Tuesday, September 2, 2008

We're The Problem With Change (or our infatuation with armageddon)

I don't know if you've heard but scientist recently began the largest scientific experiment in history. It is known as the Large Hadron Collider and cost them 5.8 billion dollars, what does it do, breakup atoms. Now this may sound like a safe enough experiment and you could compare the results to that of a nuclear power plant, but the LHC (as it was so affectionately nick-named) was a very controversial build. You see the possible side effect of turning this machine on was that the world as we know it would get sucked into a black hole and we would cease to exist.
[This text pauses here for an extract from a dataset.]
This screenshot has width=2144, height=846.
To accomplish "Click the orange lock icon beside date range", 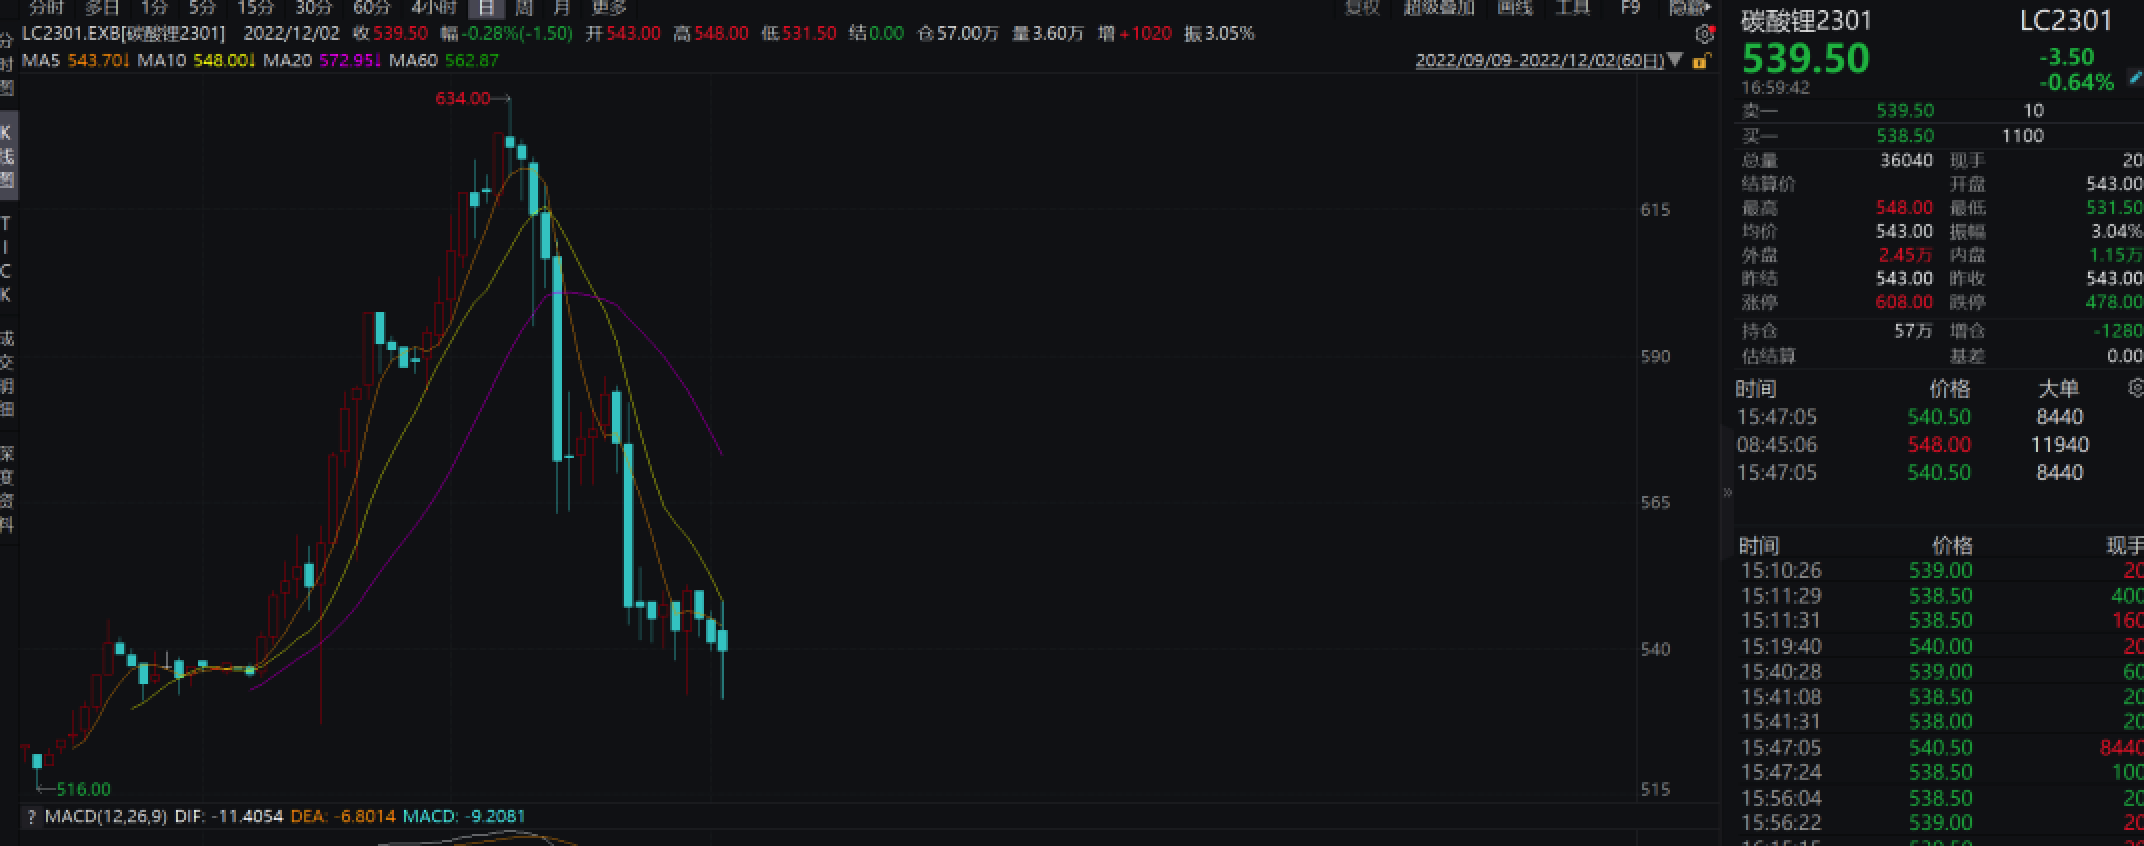I will click(1700, 61).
Imagine waking up, getting ready for work, and in the middle of your morning coffee you find yourself being sucked into a vortex that originated in Meyrin, Switzerland. Now this isn't the first scare of that scale, there is Y2K as well and the upcoming 2012 fiasco in which the Mayan calender predicts the end of an age or, to half of the YouTube populous, the end of the world. Humans have been fascinated with the idea of Armageddon for ages and will continue to explore the idea up until the day the sun explodes or Christ comes back (choose your own ending, I choose Christ.)
So where am I going with this rant? I find it very interesting that our instincts give us this innate interest in the end of the world and at the same time a biological fear of change. If you look at the emotional responses to change you will see that people are terrified of it. Why is it that we would rather think about being sucked into a vortex than watching our friends leave for college? Why would we rather watch computers take over the world as opposed to having to get a new work schedule?
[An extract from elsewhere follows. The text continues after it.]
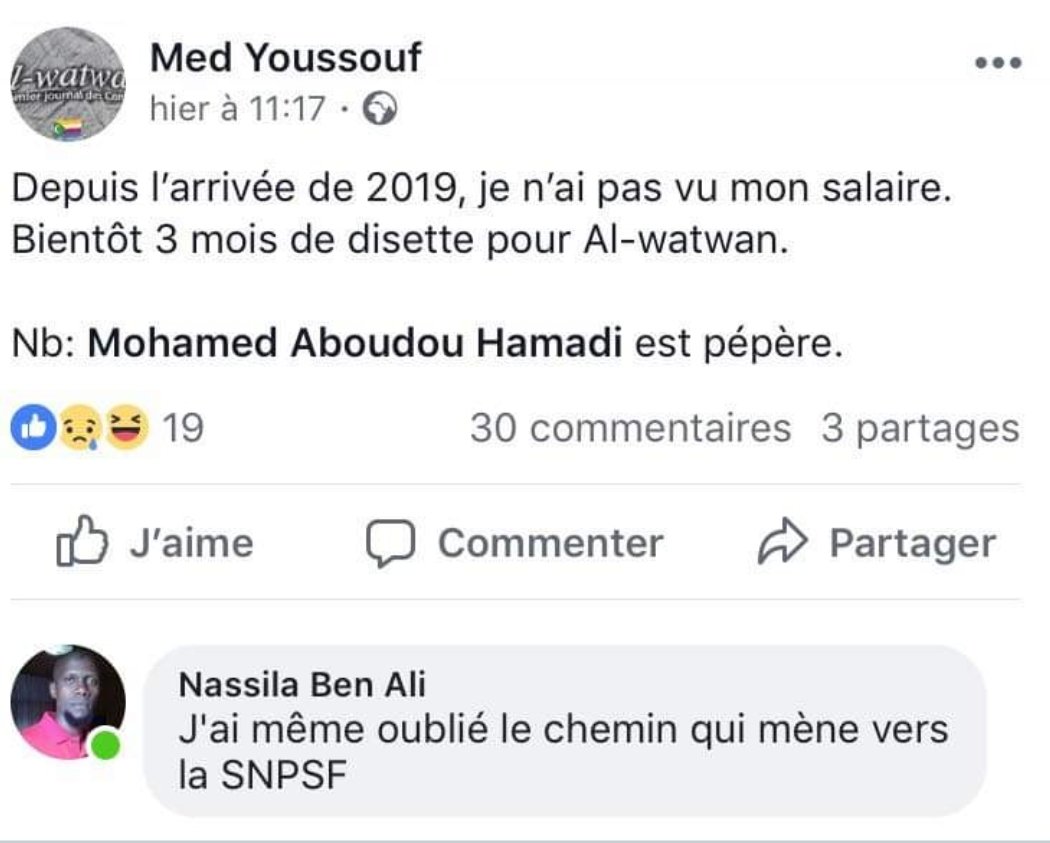Share the post via Partager
The image size is (1050, 843).
click(x=876, y=543)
In my opinion there is something about growth that frightens us. There is a pain in growth, a certain amount of lose, and at the same time we seem to forget that their is a large amount of GROWTH in growth. The fact is we are entertained by the idea of a premature end to life (stunting of growth) and afraid of the catalyst to growth (change.) Next time, before you turn on the TV and hear about death, decay, and war, sit down and assess your own reaction to the growth you experienced. Find out if you embrassed change and I can assure you that the 15 minutes of self inspection will be much more challenging than the 30 minutes of evening news.

The picture is of the LHC in Meyrin, Switzerland.